# Black Light Ghillie Suit Scare: Tutorial



## Terra

What happens when you combine the illusions of scrim fabric with a ghillie suit? A sure-fire scare - that's what. This tutorial will show you how to make a fluorescent costume and matching columns to help you hide in plain sight at your haunt.











Please watch the video to get an overall sense of how the build will be and to see some live scares:







*Items Needed: *_(for costume and two 8' tall columns)_
Black costume robe with hood
About 25 yards of white crushed tulle: http://www.joann.com/bridal-inspirations-crushed-tulle/zprd_10723658a/
2 small hula hoops _(non-fluorescent)_
Small zip ties
Strong string
32' black creepy cloth
2 or more hooks (_for mounting)_
Fluorescent white makeup
Black makeup
Skeleton gloves _(painted fluorescent)_ - optional

*Tools Needed:*
Scissors
Sewing needle or sewing machine
Black thread










*Make Costume* _(picture 1):_ Place the bolt of fabric on the floor and wrap the fabric over you so it hits the floor behind you. Grab a small handful of fabric at the back base of your neck and cut a small hole so your head can pop through. DO not make this hole too big. This fabric stretches a lot and the hole could be too big. Settle the fabric down and then cut the fabric at the floor level. Be sure not to make the fabric in front of you too long or you'll be tripping over it all night. 

Do the same procedure for another layer of fabric. 

*Trim Edges* _(picture 2):_ Place the fabric on a table and cut off the side edges of the tulle so that line is less visible. See how I have the fabric hanging on the hanger. Don't do that. Cut the lines off before you sew it all together - much easier...














*Sew Costume:* Sew on the tulle to the black robe at the collar and a couple of quick tacks at the sleeves. If you have a sewing machine - easier task. Also tack the sides of the costume together. Get some more tulle and cut a quick veil for your head. You can either sew that onto the hood or use bobby pins to hold onto your hair.

*Face and Hands:* Paint a skeleton face using black and white fluorescent makeup. For an extra touch, purchase fluorescent skeleton gloves or regular skeleton gloves and use the same fluorescent makeup to make the bones fluorescent.

_For you eyeglass wearers:_ I didn't expect this but under black light and the skele face - my glasses disappeared. I'm wearing glasses in the picture above - can't tell, huh?













*Drill Hoop Holes* _(picture 1):_ Mark evenly spaced dots on the hula hoop and drill the sides through to the other side using a 1/8" drill bit.

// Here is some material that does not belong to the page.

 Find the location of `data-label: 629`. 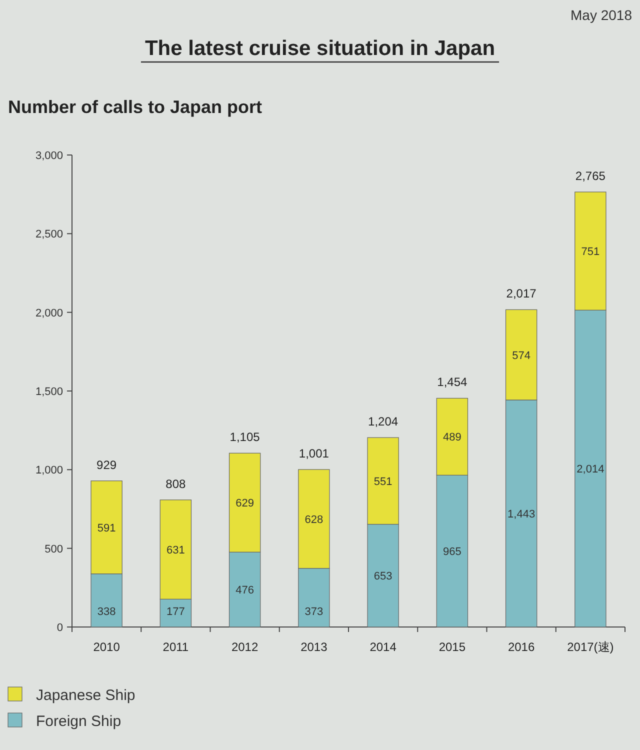

data-label: 629 is located at coordinates (245, 504).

Make about 24 holes.

*Tie Hanging String* (_picture 2): _Tie a hanging string to the center of one hole and tie it to the other side. Do the same for the other 1/4 mark. In the center where the strings meet - tie a third hanging string. This is what you will use to hang the column from the ceiling. Place more zip ties through the holes you drilled so the tails are sticking up in the air. These will become prongs to hold the draping tulle in place. 

*Hang Hoop:* Hang the hula hoop from the ceiling at the height of where it will be in your haunt. Hopefully it will be evenly balanced but it probably won't so you may have to secondly secure it to the panel that will be behind it in the haunt. 













*Hang Tulle:* Place the bolt of tulle on the floor and take the end of the fabric and pull up to the top of the hanging hula hoop. Drape the fabric around the zip tie prongs on the hula hoop but leave an entrance gap for you at the back of the panel. 

Cut the tulle at the floor level. Next, cut even strip openings all around the column. Don't do this for the dummy column. Not cutting it will help make the column seem more solid.

Do a second layer of tulle following the same procedure. Be sure to alternate the cuts so they don't overlap with the first layer. You don't need a second layer of tulle for the dummy column. 

_Note:_ See the bright pink hula hoop? Well, unknown to me - that baby fluoresces. So, had to cover it up with duct tape. Do yourself a favor and try to find a non-fluorescing hoop or paint over it before you do all this work.











*Hang Creepy Cloth* _(picture 1):_ Do the same procedure as the second layer of tulle with creepy cloth doing two layers of creepy cloth. Do the same for the dummy column.

*Hang more Tulle* _(picture 2):_ Do two more layers of tulle_ (including dummy column). _Use some more zip ties and thread through the fabric and around the hoop to make the fabric secure. Now you are done making the columns. Pictured is how the columns looked at the haunt.





View attachment 477361

_Boo!_​


----------



## 13ghosts

I just love this! It's so simple gauze and a black light, who would have thought it would turn out so awesome!?


----------



## booswife02

This is so cool! I am fairly new to do it yourself haunting and this is right up my alley! i can do this! thanks


----------



## Die N Rott

This looks awesome! I love how simple it is.


----------